Background
In April 2023, we published an alert in relation to two European Commission legislative proposals: new Regulation 2023/0131 and new Directive 2023/0132, to replace the current EU regulatory framework for all medicines (including those for rare diseases and children).
On April 10, 2024, the European Parliament adopted its position on the European Commission’s legislative proposals with respect to (i) Regulation 2023/0131 that can be found here and (ii) Directive 2023/0132 that can be found here.
Summary of The European Commission and The European Parliament Position on Key Areas
For certain key areas covered in the proposed EU legislation, we have set out below a brief summary of (i) the European Commission’s original proposals and (ii) the European Parliament’s proposed amendments:
- Regulatory Data Protection and Market Exclusivity
European Commission Proposals
The European Commission proposed that the length of the standard regulatory data protection and market exclusivity period that new medicines receive, before generics or biosimilars can enter the market, will be reduced from 10 years (eight years of data protection and two years of market exclusivity) to eight years (six years of data protection and two years of market exclusivity). The additional one-year period of regulatory data protection that is currently available for a new therapeutic indication developed during the standard eight-year period of regulatory data protection remains unchanged.

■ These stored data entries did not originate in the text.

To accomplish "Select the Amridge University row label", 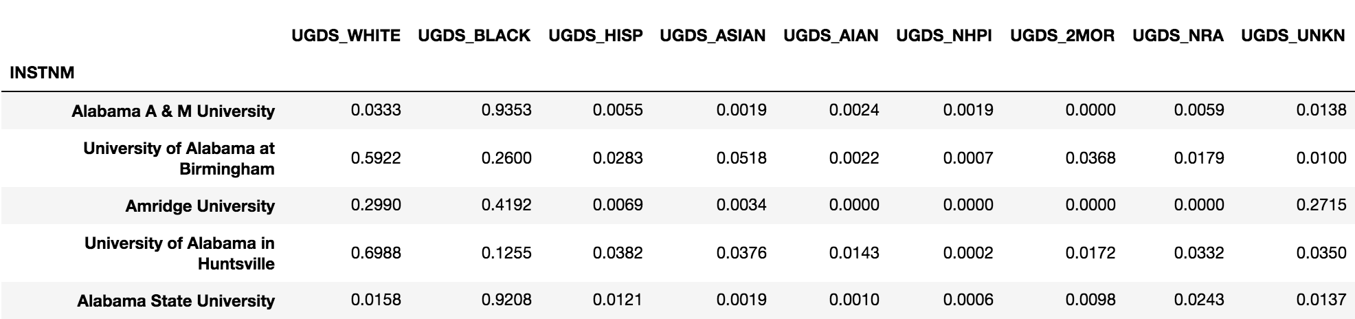I will point(200,206).
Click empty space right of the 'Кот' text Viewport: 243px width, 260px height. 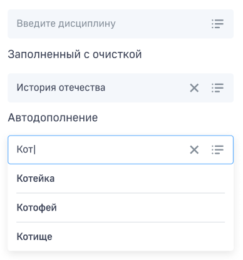[x=111, y=150]
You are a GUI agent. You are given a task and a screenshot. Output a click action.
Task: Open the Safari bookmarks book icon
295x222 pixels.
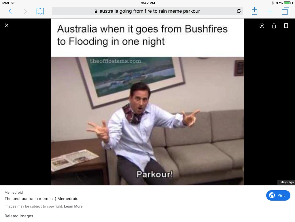tap(40, 11)
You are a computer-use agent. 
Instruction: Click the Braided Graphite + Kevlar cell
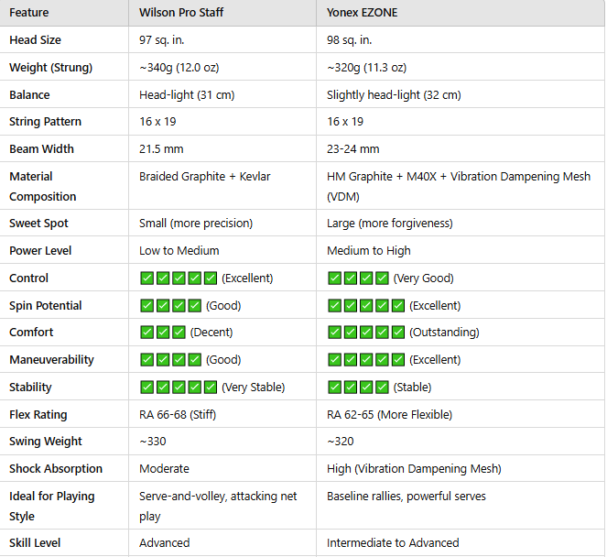coord(205,176)
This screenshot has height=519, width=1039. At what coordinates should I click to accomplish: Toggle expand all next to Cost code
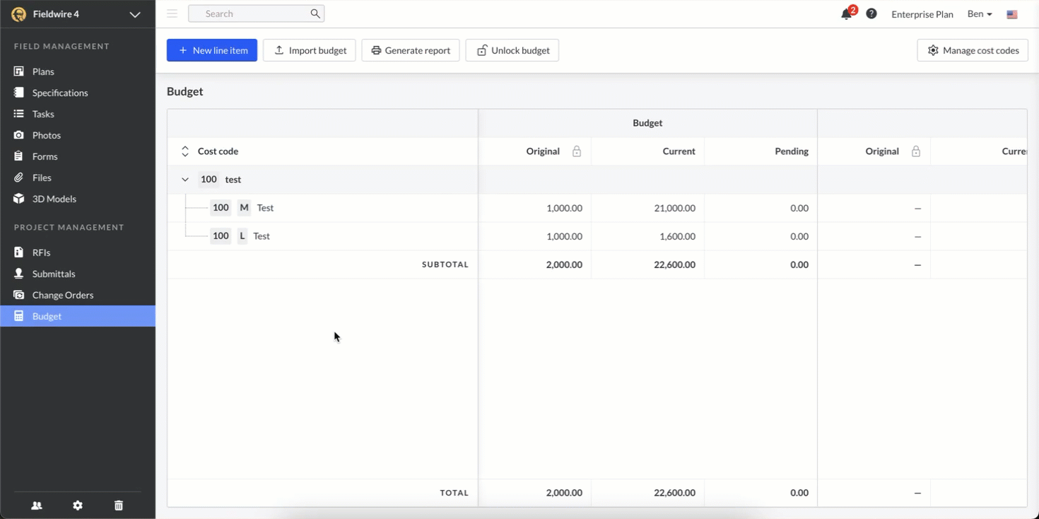pos(185,151)
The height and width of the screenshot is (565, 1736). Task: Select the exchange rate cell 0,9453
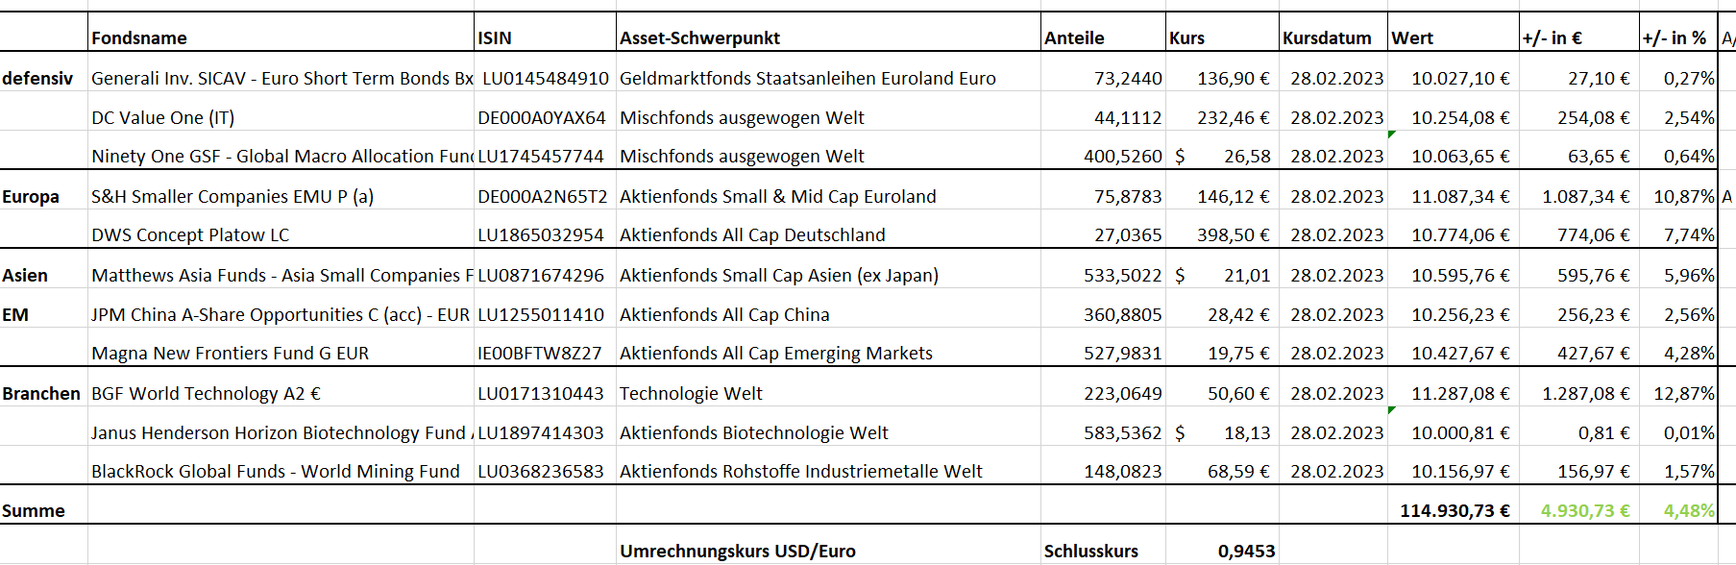[1246, 552]
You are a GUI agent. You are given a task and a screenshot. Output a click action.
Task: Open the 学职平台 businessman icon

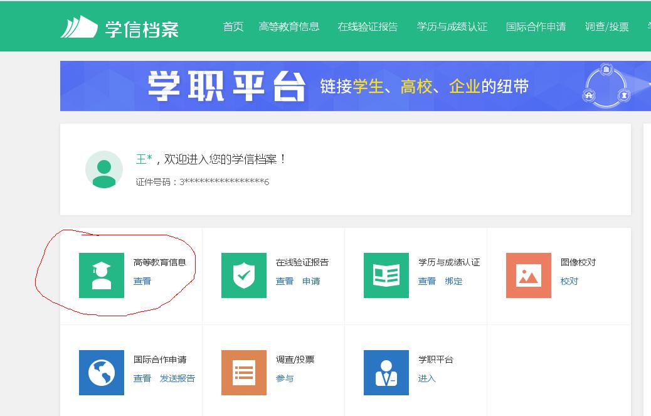pos(386,373)
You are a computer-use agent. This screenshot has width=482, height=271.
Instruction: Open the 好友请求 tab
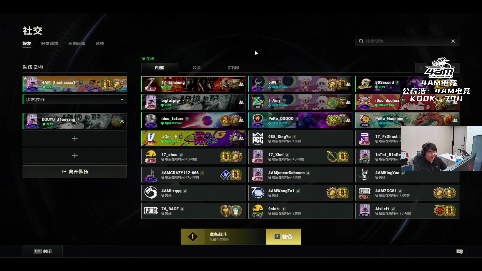50,44
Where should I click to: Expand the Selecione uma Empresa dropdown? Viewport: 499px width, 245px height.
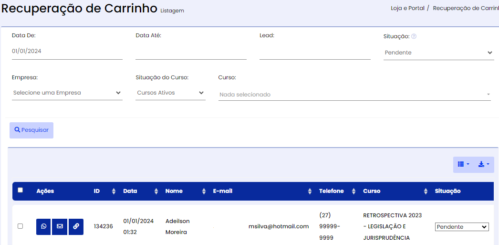tap(67, 93)
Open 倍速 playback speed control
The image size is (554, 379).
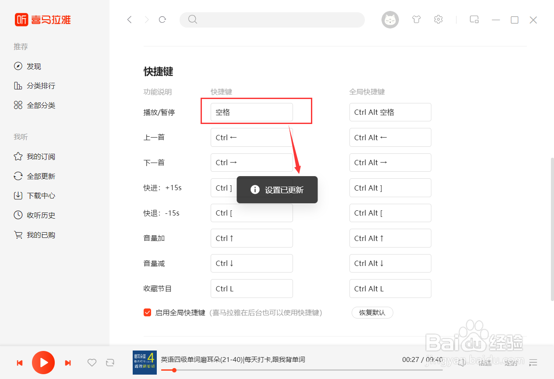(485, 363)
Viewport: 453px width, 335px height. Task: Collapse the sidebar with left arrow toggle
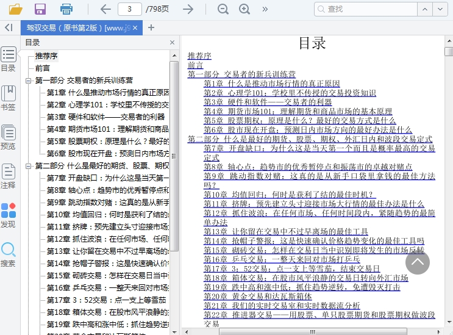[9, 27]
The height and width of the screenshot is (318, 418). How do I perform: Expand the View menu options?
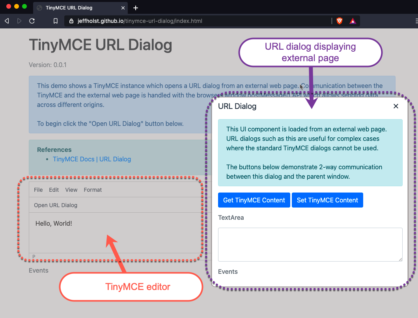coord(71,190)
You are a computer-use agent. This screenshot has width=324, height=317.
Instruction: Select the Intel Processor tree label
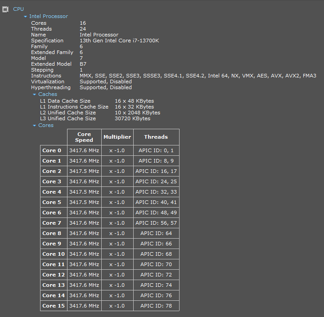click(49, 16)
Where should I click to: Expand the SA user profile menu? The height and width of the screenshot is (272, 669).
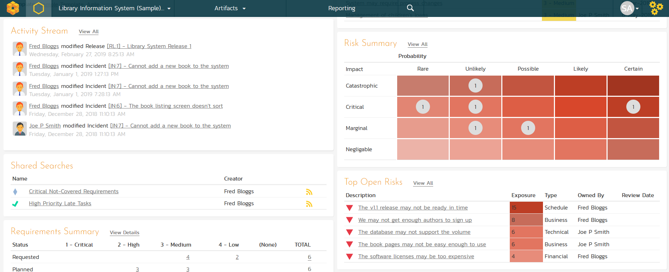point(629,8)
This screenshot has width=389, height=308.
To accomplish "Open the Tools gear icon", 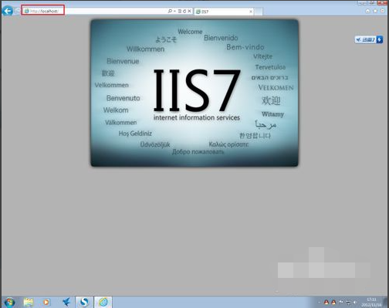I will pos(383,11).
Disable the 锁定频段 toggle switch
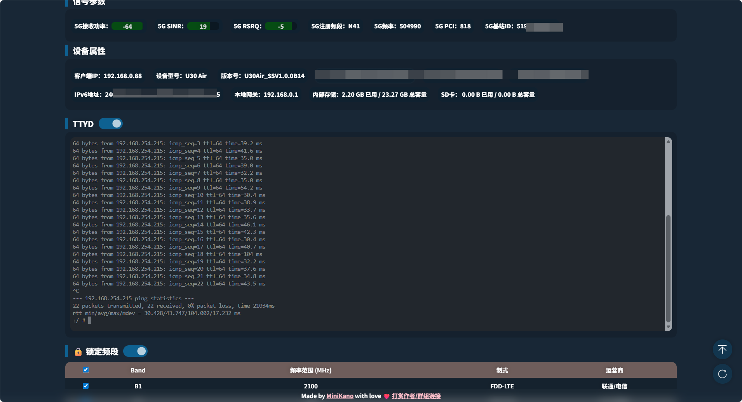Viewport: 742px width, 402px height. pos(135,351)
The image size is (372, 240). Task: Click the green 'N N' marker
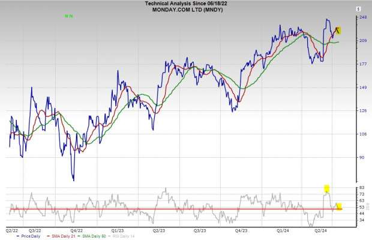[x=69, y=16]
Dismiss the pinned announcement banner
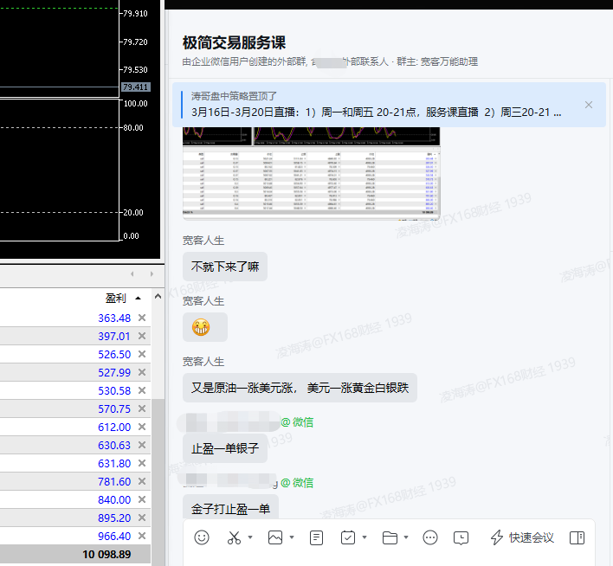The width and height of the screenshot is (613, 566). click(589, 105)
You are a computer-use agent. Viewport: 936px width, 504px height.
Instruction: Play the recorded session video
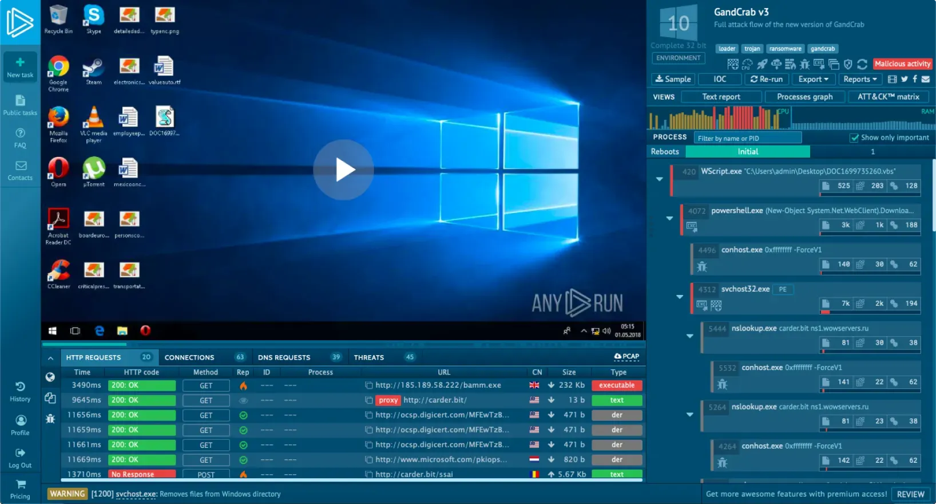(x=344, y=170)
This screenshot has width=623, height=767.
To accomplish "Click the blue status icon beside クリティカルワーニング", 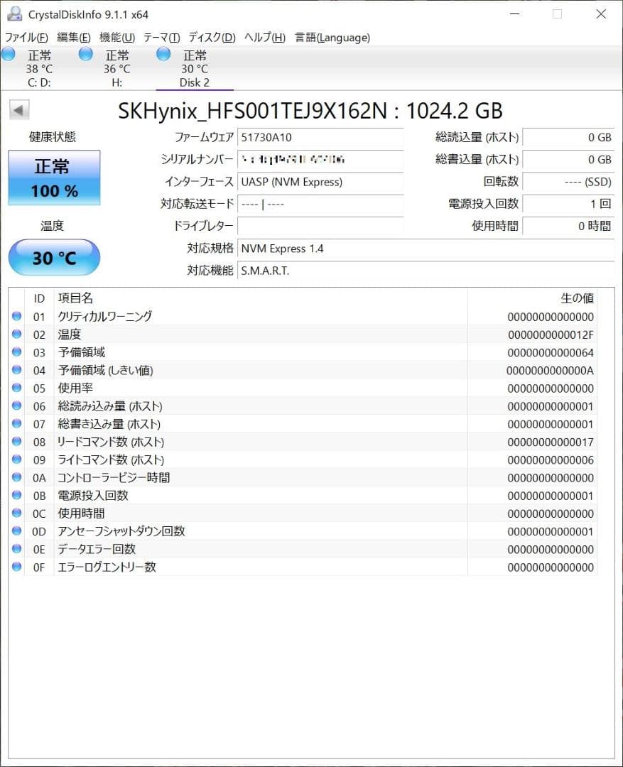I will [x=16, y=316].

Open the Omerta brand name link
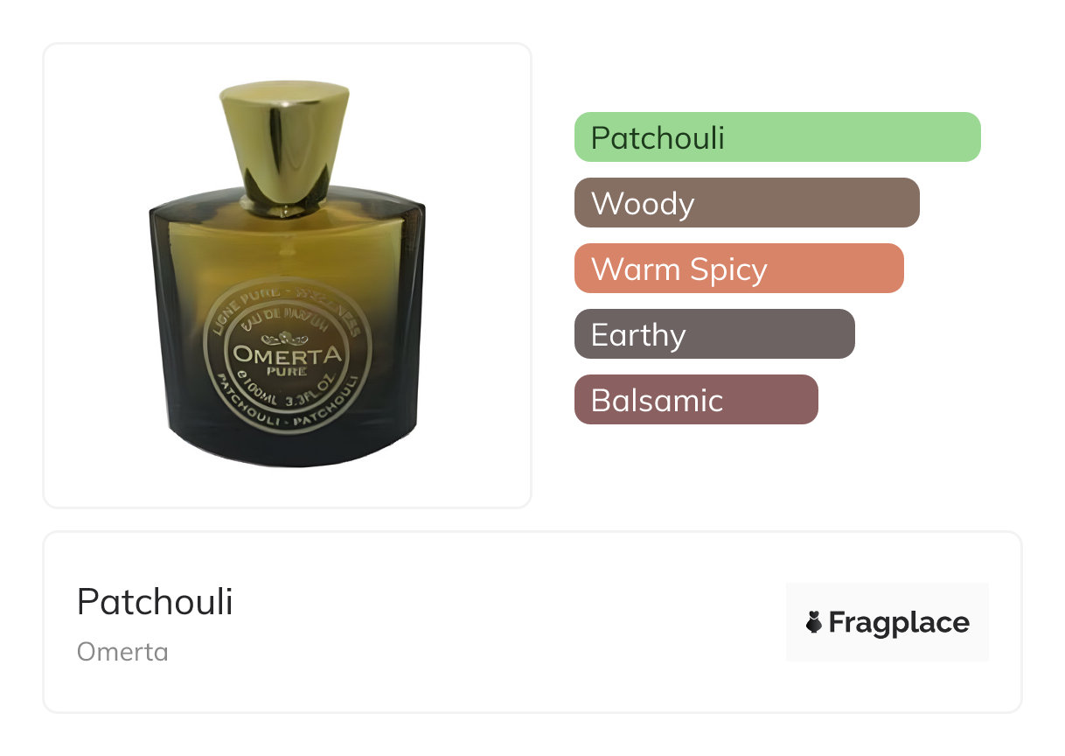click(x=122, y=652)
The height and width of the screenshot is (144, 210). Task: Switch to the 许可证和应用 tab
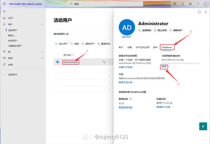(143, 47)
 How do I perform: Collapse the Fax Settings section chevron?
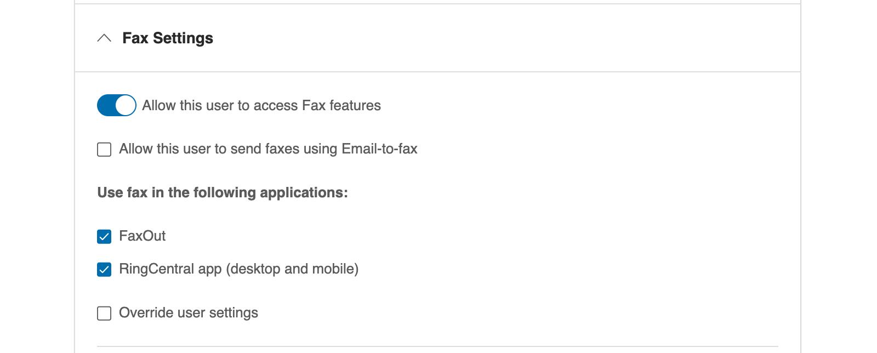click(x=104, y=38)
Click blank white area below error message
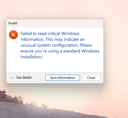 [55, 66]
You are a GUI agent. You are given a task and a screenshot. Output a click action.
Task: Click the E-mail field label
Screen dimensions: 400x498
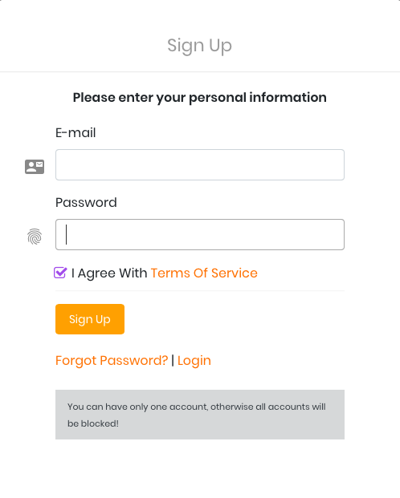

The European Commission also proposed that new medicines may benefit from additional periods of regulatory data protection, with additional increments being available in the following circumstances: (a) the new medicine is launched in all EU Member States (an additional two years of data protection); (b) the new medicine addresses an “unmet medical need” (an additional six months of data protection); or (c) comparative clinical trials are conducted (an additional six months of data protection).
European Parliament’s Proposed Amendments to the European Commission’s Proposals
The European Parliament has proposed the following key amendments to the European Commission’s proposals:
- Regulatory data protection
- The six-year period of standard regulatory data protection for medicines that the European Commission proposed has been increased to 7.5 years.
- A cap on the combined regulatory data protection period of 8.5 years has been introduced (i.e., only one year of additional regulatory data protection can be obtained).
- Additional one year of regulatory data protection for addressing an “unmet medical need”
- The additional six-month period of regulatory data protection for medicines addressing an “unmet medical need” that the European Commission proposed has been increased to one year. The European Parliament has clarified that an “unmet medical need” includes diseases without treatment, diseases with a highly burdensome treatment or treatments targeting only subpopulations of a disease.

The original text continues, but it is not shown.